(Saved entries)
※
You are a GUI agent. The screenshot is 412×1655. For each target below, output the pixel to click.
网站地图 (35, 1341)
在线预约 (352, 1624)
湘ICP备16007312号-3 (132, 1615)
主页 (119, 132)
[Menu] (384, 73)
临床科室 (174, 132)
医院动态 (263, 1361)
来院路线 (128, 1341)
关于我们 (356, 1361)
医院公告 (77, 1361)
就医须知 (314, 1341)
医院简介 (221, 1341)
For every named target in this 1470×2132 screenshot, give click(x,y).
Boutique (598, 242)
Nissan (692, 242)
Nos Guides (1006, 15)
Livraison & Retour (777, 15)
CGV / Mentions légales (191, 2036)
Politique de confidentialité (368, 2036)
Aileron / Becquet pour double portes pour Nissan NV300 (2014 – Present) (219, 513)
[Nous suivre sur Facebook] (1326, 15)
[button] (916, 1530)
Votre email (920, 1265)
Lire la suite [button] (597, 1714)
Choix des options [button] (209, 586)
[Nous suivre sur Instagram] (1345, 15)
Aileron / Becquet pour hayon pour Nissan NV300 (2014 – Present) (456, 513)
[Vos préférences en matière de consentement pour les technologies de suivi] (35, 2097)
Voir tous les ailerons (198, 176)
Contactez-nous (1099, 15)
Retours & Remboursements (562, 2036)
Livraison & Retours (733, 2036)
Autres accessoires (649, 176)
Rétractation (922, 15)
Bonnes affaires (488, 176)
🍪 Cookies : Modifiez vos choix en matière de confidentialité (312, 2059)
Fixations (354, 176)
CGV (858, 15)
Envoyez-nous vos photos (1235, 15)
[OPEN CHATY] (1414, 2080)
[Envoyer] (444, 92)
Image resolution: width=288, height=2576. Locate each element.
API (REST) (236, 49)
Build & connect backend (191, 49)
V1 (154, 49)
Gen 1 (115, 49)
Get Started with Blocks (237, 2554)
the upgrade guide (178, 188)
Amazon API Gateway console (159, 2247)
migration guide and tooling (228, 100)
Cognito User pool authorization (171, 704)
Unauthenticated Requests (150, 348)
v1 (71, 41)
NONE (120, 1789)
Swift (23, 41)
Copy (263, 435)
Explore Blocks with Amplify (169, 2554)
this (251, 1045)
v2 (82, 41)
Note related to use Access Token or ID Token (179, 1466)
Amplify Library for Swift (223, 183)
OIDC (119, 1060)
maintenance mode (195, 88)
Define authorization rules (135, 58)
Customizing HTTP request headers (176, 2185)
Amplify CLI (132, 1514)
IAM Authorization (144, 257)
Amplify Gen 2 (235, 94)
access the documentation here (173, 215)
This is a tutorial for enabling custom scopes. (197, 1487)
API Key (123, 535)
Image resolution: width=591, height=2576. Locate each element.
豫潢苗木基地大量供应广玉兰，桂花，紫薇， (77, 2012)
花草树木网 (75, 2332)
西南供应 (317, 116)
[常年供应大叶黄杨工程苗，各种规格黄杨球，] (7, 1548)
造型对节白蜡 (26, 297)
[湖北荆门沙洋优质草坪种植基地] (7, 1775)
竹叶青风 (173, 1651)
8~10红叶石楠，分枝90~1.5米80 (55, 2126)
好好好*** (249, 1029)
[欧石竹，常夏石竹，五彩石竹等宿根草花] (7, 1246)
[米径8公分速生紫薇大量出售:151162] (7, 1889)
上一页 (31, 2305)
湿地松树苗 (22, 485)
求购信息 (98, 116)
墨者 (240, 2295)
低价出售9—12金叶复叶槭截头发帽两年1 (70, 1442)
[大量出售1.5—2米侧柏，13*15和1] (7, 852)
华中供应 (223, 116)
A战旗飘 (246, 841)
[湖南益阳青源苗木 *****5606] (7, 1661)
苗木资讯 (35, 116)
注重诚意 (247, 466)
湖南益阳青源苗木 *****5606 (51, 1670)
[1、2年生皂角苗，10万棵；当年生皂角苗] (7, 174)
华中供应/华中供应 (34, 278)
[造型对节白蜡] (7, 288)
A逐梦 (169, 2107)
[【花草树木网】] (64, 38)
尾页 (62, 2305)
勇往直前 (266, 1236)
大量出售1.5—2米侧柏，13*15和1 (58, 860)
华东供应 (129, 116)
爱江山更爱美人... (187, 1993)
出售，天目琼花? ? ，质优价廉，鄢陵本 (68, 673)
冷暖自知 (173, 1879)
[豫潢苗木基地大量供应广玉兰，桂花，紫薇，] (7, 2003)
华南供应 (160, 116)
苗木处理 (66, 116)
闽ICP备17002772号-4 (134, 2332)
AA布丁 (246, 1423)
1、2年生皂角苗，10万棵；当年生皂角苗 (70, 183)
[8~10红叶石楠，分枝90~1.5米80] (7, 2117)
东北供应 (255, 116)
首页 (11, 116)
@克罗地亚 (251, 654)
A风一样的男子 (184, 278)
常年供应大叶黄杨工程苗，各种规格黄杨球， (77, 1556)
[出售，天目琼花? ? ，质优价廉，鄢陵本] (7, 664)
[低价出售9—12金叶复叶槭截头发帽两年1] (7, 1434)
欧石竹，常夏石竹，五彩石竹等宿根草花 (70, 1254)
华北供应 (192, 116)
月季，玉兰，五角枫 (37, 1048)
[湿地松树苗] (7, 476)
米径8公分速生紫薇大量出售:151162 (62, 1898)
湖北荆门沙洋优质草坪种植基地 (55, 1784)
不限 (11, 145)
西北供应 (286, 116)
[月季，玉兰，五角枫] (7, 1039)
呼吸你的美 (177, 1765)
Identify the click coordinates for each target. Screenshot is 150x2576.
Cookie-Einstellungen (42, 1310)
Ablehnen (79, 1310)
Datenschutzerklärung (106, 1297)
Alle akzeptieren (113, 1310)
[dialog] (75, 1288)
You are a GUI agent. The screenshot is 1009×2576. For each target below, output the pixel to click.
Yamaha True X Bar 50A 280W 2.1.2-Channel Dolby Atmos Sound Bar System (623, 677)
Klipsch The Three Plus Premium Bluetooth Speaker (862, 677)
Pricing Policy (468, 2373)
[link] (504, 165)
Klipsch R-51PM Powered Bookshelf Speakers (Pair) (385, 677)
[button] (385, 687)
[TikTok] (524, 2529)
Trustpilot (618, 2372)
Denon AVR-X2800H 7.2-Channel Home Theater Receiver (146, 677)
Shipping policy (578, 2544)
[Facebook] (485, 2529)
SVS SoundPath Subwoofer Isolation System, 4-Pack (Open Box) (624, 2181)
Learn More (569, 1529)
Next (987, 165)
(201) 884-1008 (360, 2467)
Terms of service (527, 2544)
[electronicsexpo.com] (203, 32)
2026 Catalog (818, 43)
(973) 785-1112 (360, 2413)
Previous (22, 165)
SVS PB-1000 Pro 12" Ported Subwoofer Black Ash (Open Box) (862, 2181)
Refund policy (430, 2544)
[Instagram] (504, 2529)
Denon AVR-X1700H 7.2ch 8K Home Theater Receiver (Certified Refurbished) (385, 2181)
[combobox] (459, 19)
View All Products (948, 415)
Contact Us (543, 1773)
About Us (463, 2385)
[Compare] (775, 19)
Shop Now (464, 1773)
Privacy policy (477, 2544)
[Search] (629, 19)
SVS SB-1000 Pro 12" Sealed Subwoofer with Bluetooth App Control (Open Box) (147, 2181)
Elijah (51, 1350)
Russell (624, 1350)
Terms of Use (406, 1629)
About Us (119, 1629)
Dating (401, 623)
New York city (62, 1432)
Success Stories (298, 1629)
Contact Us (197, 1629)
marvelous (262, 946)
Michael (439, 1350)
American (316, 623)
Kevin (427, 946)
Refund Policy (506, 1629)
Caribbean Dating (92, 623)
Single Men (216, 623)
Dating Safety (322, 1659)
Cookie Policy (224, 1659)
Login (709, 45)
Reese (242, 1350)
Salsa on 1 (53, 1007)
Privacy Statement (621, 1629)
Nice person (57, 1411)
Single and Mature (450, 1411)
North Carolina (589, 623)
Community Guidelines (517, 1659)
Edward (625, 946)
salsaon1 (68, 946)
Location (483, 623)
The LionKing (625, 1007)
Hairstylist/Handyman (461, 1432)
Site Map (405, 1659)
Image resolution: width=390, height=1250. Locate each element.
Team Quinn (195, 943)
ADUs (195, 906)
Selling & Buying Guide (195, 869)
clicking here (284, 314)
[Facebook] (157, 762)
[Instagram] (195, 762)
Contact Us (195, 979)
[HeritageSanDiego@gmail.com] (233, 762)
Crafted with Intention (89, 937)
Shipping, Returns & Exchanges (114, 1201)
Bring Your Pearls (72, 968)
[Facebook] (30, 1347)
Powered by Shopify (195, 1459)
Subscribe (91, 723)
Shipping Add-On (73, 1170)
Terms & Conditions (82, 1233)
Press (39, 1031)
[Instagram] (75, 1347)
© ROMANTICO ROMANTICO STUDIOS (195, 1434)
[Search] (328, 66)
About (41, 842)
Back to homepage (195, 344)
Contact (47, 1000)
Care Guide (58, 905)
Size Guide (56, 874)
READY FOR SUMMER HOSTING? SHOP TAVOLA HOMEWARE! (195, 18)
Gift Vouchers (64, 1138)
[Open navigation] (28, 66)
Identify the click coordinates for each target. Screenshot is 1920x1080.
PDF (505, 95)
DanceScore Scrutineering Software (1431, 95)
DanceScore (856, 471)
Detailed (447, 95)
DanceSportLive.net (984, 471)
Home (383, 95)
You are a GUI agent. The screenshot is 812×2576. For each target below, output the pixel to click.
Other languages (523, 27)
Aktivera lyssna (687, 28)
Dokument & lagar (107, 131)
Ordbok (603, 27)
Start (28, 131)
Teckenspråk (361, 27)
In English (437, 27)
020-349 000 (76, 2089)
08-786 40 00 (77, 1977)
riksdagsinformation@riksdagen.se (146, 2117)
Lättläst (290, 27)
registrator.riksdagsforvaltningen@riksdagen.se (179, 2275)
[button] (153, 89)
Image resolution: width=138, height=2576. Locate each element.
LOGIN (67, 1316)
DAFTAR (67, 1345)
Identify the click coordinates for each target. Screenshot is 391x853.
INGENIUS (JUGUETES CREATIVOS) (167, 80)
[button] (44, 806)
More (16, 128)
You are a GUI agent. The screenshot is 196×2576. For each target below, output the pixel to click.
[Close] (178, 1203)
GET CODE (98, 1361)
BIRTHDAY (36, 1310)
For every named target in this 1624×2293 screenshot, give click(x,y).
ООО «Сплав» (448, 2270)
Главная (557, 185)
※
Only the lines above starting with the one with "V1 (154, 49)" and going through the one with "v1 (71, 41)" are to be copied, word for word and with both ends kept.

V1 (154, 49)
Gen 1 (115, 49)
Get Started with Blocks (237, 2554)
the upgrade guide (178, 188)
Amazon API Gateway console (159, 2247)
migration guide and tooling (228, 100)
Cognito User pool authorization (171, 704)
Unauthenticated Requests (150, 348)
v1 (71, 41)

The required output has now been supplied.